**What you should do**
Copy out every line of the listing below, swapping "screenshot" for "image" and keeping everything else the same. Leave the pictures out.

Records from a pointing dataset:

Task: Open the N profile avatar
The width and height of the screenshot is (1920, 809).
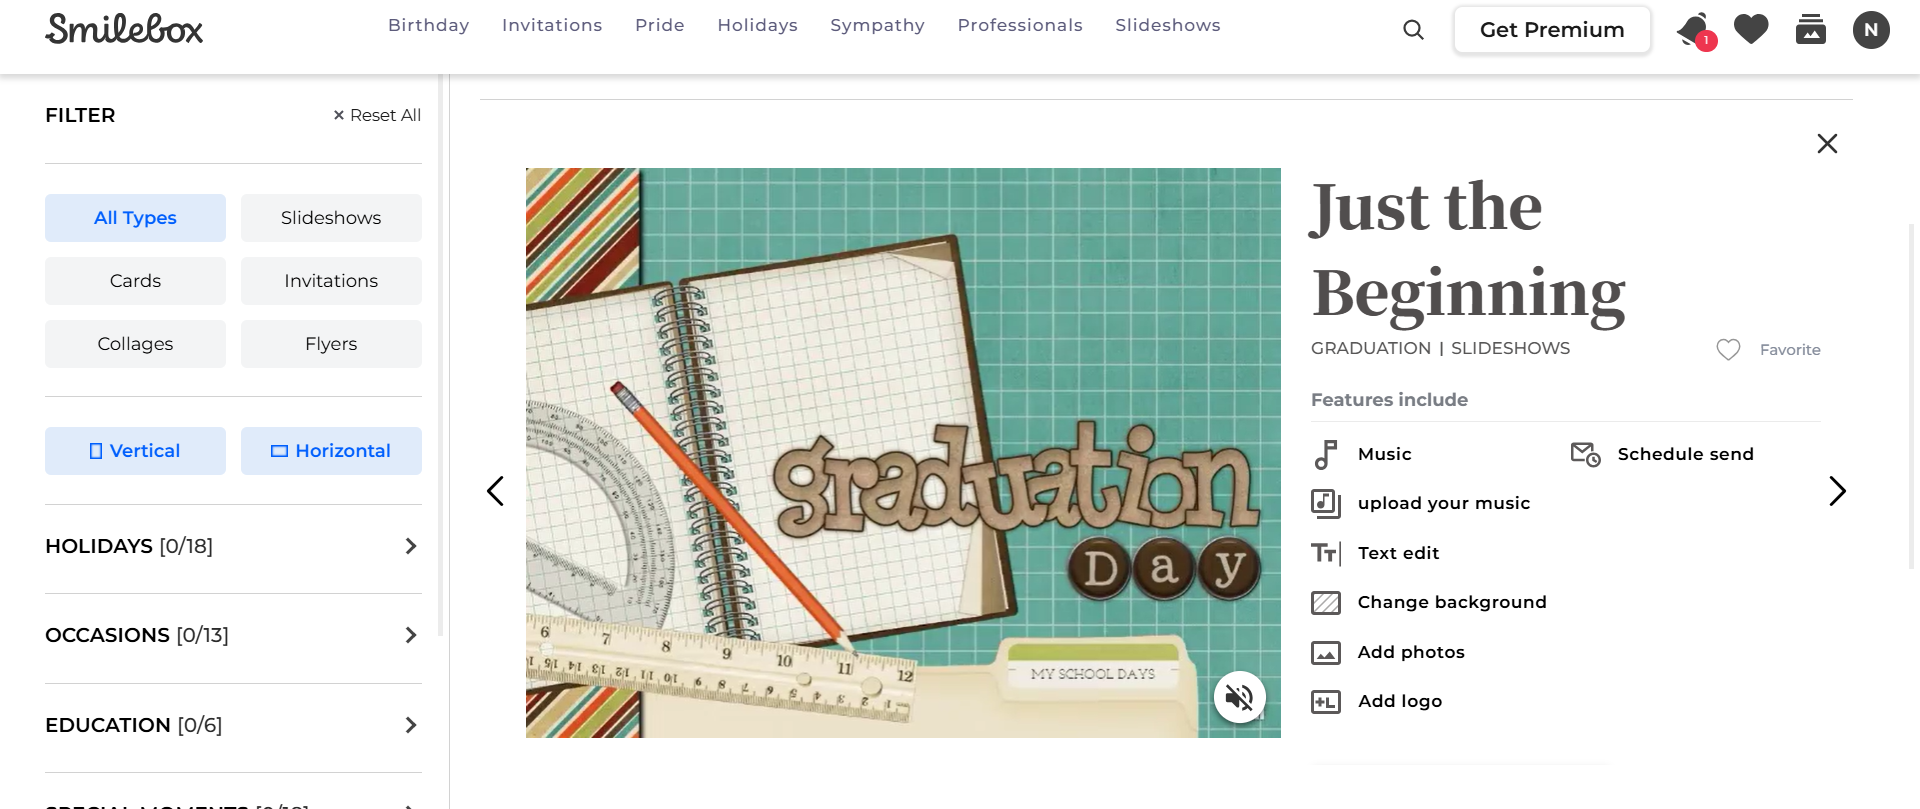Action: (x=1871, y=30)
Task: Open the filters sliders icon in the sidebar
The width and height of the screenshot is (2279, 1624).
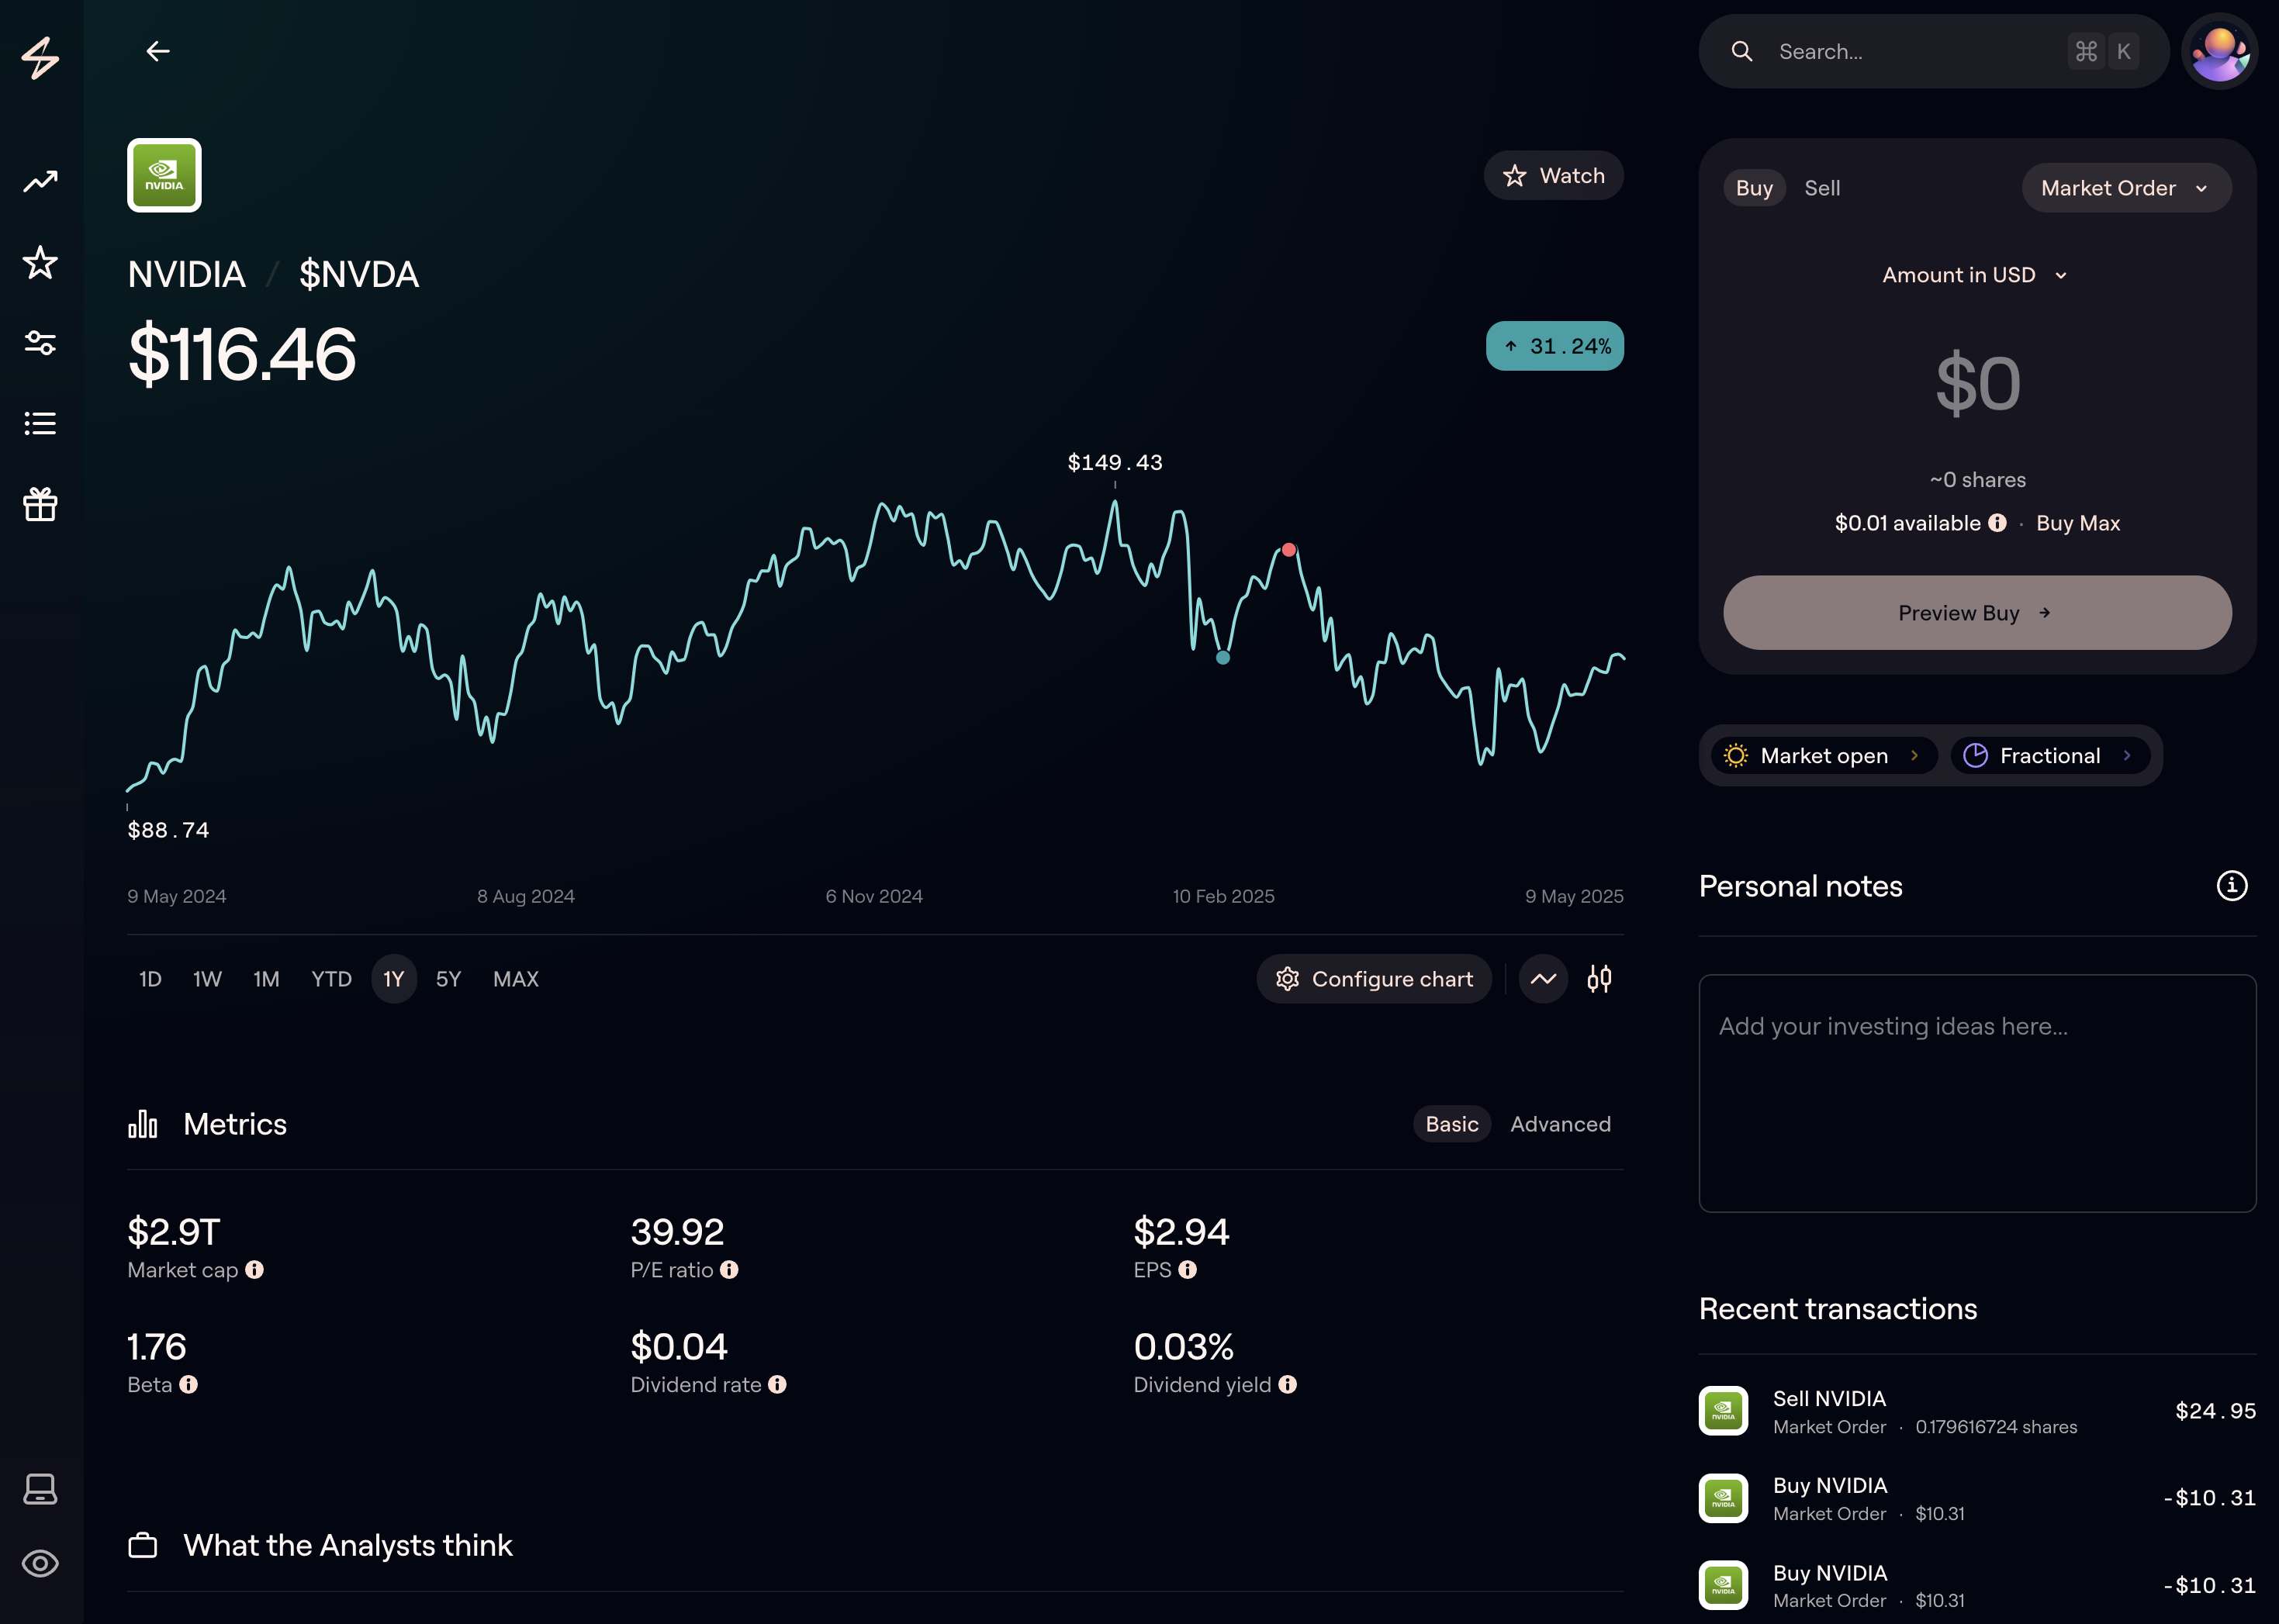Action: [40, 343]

**Correct result**
Task: Open the N profile avatar
The width and height of the image is (1920, 809).
Action: (x=1871, y=30)
Task: Open the filters sliders icon in the sidebar
The width and height of the image is (2279, 1624).
Action: [40, 343]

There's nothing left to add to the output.